(Material to process)

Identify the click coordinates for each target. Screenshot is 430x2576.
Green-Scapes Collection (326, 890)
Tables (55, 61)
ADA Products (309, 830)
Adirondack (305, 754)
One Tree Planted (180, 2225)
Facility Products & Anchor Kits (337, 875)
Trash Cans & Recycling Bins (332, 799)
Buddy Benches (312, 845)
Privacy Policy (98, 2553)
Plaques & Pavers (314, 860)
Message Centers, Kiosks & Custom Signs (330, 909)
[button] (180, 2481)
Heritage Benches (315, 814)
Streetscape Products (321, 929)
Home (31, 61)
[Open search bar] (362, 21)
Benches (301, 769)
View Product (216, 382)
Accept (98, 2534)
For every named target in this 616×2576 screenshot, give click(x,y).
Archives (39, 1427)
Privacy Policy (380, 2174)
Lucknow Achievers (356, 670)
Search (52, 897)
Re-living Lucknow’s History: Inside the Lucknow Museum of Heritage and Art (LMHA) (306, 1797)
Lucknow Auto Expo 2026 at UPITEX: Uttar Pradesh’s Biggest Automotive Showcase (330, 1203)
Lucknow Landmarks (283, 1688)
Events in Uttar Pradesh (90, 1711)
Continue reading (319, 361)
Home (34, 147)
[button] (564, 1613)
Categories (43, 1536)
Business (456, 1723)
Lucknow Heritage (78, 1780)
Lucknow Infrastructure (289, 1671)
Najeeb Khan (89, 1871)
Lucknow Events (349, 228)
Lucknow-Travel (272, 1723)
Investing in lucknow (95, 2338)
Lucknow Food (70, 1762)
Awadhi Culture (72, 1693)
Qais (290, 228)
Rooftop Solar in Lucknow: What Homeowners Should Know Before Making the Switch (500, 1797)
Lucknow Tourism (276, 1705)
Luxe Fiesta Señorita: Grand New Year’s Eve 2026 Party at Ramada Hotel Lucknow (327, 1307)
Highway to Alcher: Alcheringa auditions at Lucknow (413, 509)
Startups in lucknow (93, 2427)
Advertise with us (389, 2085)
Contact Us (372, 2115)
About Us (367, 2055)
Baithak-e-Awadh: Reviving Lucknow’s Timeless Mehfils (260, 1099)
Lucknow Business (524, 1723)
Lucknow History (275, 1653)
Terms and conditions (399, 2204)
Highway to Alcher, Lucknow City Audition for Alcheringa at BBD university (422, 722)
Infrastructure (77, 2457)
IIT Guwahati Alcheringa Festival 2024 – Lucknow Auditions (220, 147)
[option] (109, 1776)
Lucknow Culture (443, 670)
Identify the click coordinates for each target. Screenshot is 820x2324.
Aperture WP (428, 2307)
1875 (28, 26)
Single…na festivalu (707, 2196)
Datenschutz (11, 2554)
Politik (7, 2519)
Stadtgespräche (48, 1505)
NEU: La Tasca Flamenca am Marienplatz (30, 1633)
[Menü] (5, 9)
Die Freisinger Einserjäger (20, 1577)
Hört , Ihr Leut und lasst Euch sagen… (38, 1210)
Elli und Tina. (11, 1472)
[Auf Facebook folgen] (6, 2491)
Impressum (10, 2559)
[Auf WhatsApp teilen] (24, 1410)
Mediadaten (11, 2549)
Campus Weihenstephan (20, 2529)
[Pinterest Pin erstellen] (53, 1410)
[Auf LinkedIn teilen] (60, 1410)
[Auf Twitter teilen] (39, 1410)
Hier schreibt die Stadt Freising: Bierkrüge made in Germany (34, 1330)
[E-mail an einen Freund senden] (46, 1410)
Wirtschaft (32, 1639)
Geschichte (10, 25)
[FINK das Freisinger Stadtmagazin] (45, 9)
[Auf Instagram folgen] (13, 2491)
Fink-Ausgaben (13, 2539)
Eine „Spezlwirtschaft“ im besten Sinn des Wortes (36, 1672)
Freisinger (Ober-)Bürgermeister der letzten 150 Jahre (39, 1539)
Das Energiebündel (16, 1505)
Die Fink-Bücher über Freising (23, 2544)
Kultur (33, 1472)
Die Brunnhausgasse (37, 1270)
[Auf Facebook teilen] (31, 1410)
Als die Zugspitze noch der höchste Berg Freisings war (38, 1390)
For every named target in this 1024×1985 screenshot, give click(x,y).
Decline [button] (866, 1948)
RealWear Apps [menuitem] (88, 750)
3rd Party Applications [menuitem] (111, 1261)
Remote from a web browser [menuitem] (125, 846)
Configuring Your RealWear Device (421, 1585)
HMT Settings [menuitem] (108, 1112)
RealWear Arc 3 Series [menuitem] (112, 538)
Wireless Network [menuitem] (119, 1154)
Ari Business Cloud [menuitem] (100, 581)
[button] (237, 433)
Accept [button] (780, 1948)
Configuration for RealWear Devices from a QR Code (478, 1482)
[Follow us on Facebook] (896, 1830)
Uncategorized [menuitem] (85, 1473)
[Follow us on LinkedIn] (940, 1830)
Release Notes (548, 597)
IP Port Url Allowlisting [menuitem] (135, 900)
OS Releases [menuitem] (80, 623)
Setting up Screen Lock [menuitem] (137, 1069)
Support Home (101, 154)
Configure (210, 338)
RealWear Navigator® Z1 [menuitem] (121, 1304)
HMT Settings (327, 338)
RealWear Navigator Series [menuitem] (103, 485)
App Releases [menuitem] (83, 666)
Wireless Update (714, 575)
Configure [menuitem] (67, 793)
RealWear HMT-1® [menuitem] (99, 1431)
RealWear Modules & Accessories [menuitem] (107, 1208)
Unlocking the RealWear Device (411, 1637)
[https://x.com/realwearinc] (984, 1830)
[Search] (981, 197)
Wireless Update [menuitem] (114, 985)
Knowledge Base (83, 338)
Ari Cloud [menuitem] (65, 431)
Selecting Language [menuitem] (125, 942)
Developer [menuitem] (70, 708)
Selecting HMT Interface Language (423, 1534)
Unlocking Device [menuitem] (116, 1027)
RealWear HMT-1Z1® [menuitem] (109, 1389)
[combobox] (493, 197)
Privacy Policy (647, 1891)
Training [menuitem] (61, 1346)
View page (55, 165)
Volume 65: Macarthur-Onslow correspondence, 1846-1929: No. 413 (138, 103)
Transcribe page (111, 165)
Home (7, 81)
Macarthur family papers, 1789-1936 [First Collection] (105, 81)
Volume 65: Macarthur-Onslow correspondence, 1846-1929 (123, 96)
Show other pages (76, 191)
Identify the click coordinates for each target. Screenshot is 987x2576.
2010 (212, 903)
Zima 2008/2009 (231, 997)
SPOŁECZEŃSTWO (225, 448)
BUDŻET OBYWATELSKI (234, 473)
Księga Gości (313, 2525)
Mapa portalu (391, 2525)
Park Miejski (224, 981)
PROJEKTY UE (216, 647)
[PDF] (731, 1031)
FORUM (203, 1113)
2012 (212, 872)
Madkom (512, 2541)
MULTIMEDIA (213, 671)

(End Material to process)

The task
Copy range, inclusive: the line holding "Wireless Network [menuitem] (119, 1154)" to the line holding "RealWear HMT-1® [menuitem] (99, 1431)". Reproduce exactly those lines of the records above and no others.

Reply to the task
Wireless Network [menuitem] (119, 1154)
Ari Business Cloud [menuitem] (100, 581)
[button] (237, 433)
Accept [button] (780, 1948)
Configuration for RealWear Devices from a QR Code (478, 1482)
[Follow us on Facebook] (896, 1830)
Uncategorized [menuitem] (85, 1473)
[Follow us on LinkedIn] (940, 1830)
Release Notes (548, 597)
IP Port Url Allowlisting [menuitem] (135, 900)
OS Releases [menuitem] (80, 623)
Setting up Screen Lock [menuitem] (137, 1069)
Support Home (101, 154)
Configure (210, 338)
RealWear Navigator® Z1 [menuitem] (121, 1304)
HMT Settings (327, 338)
RealWear Navigator Series [menuitem] (103, 485)
App Releases [menuitem] (83, 666)
Wireless Update (714, 575)
Configure [menuitem] (67, 793)
RealWear HMT-1® [menuitem] (99, 1431)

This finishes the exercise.